• Action item: Among the lines of the records below, copy those that hold the word "label".

───── Data records

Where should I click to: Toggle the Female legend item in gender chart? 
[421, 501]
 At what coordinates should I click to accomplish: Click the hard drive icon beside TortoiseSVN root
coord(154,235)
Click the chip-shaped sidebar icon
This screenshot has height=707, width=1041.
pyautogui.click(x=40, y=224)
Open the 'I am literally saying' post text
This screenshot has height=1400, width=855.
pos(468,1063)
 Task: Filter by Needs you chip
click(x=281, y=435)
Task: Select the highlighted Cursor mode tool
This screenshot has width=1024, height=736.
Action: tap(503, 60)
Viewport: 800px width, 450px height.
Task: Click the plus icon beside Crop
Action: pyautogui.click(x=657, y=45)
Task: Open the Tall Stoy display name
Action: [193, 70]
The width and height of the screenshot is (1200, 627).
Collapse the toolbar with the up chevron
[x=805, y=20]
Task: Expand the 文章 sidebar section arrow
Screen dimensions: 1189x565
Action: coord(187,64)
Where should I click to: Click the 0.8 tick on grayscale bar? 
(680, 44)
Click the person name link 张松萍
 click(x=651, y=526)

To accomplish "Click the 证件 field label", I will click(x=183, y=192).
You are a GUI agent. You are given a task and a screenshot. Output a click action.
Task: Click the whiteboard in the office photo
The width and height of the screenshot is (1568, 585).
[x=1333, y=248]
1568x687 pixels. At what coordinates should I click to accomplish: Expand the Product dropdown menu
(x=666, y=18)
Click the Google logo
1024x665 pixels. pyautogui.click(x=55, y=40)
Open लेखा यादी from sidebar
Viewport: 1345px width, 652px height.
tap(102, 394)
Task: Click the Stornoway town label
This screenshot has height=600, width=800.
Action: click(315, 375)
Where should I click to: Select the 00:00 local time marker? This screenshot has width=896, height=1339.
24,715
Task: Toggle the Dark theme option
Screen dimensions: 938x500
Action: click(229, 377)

──────────

• Response below:
To accomplish "Click the 证件 field label", I will click(x=183, y=192).
Task: Click the Stornoway town label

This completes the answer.